How do the lines read from the one holding "You are a computer-use" through the last line of the listing? Set them down exactly, pictures omitted.

● **Records provided**
##############################
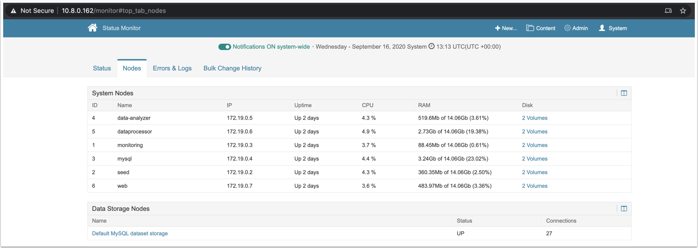Toggle the system-wide Notifications switch
Screen dimensions: 698x248
click(225, 47)
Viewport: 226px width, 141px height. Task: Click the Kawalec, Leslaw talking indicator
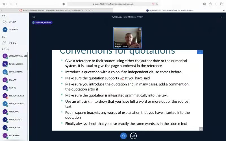(42, 22)
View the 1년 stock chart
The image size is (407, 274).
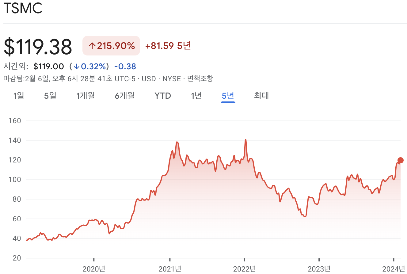[x=196, y=96]
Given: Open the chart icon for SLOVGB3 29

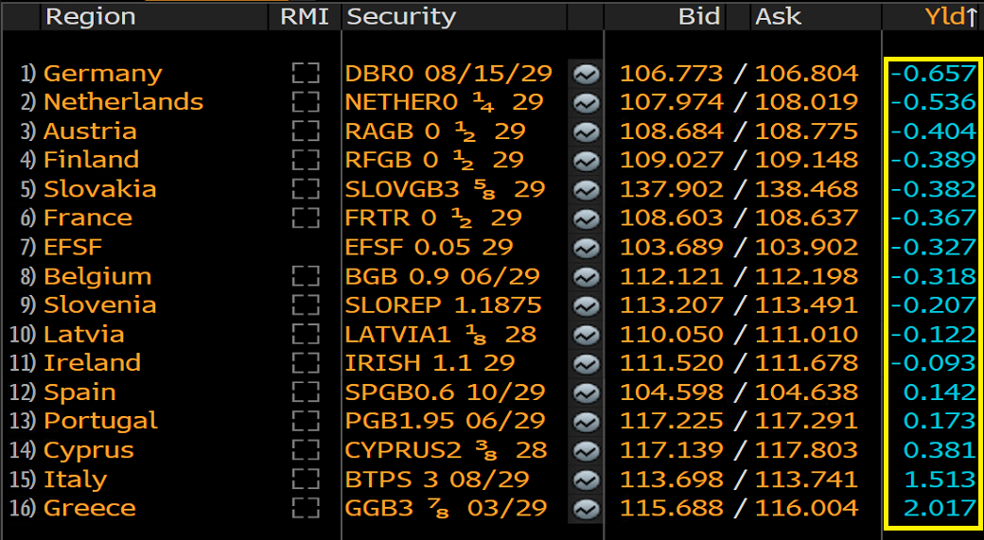Looking at the screenshot, I should click(587, 189).
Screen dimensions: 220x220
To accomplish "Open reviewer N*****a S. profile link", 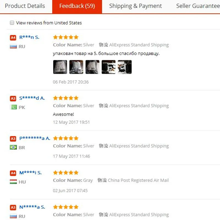I will [32, 207].
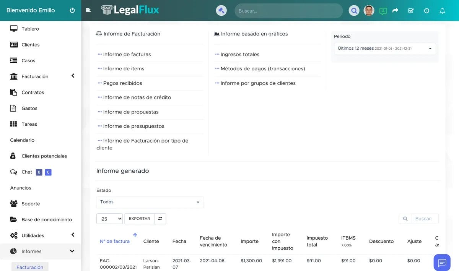Toggle the hamburger sidebar menu

pos(88,10)
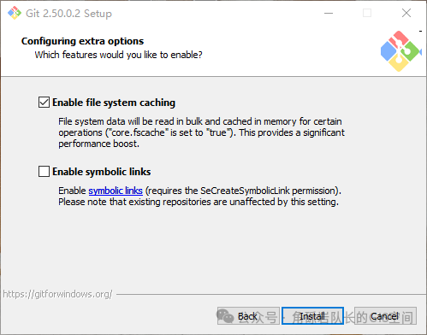Click the Git icon in the title bar
The height and width of the screenshot is (335, 427).
tap(15, 13)
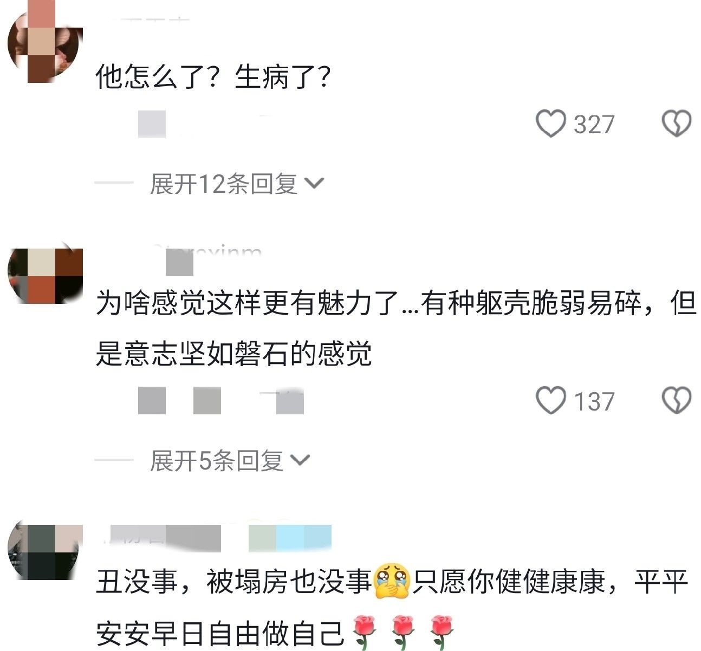
Task: Expand the 12 replies thread
Action: point(236,184)
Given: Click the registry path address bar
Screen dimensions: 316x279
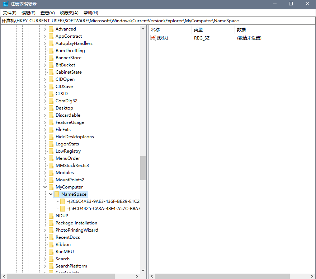Looking at the screenshot, I should [158, 21].
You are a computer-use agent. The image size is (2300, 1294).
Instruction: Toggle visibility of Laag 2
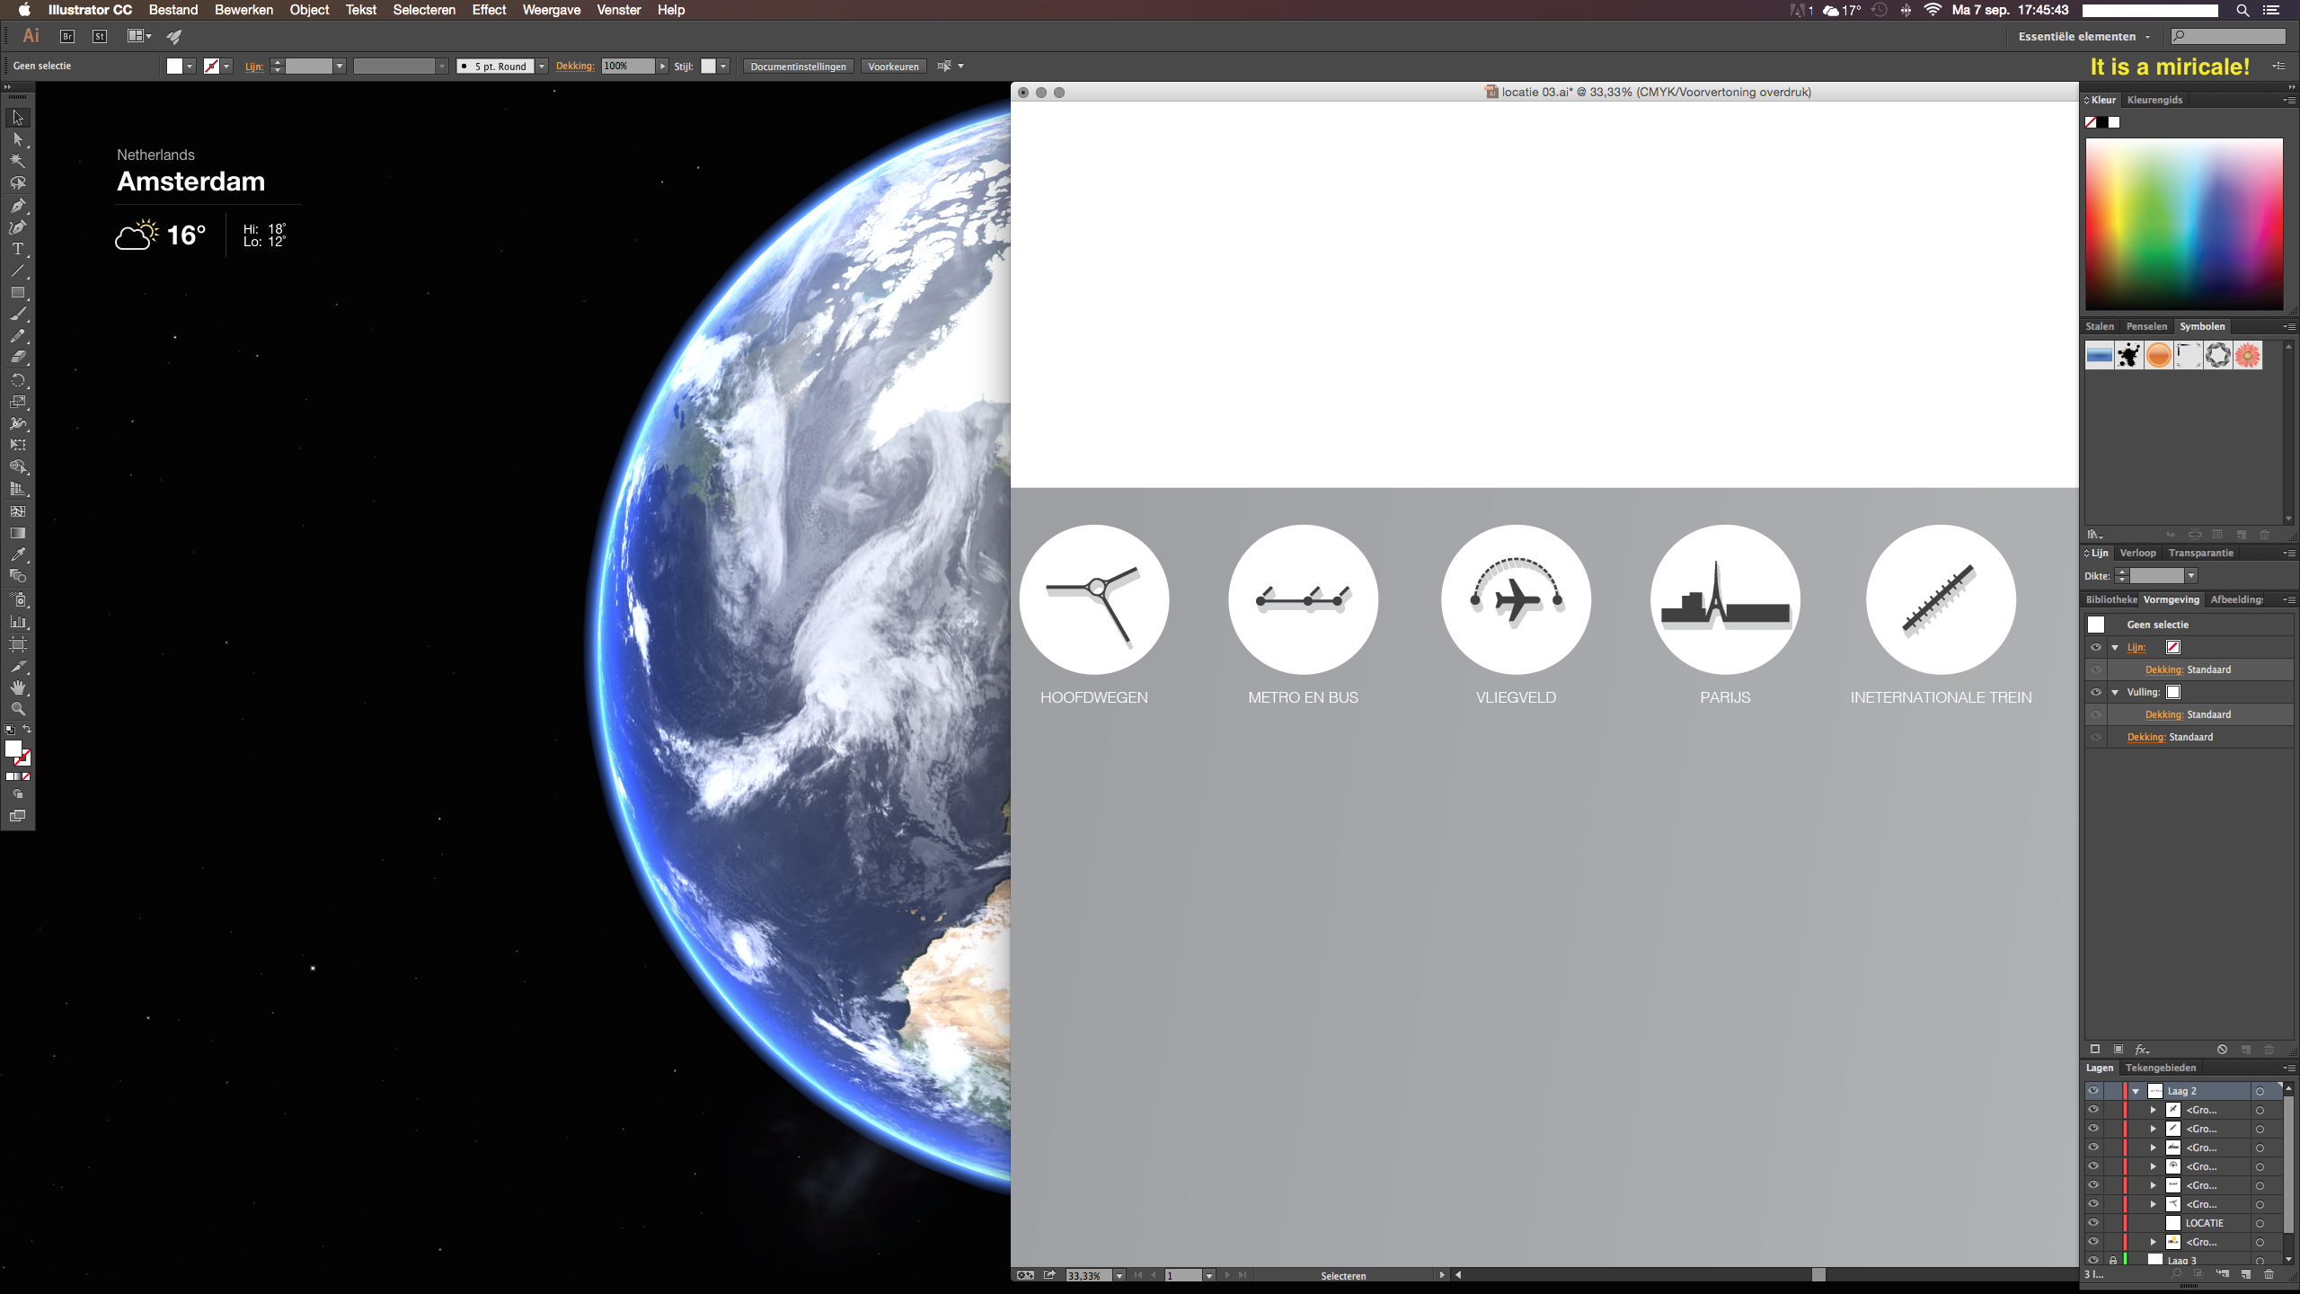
##############################
● **Exercise output**
You are a computer-use agent. The image size is (2300, 1294).
Instruction: Toggle visibility of Laag 2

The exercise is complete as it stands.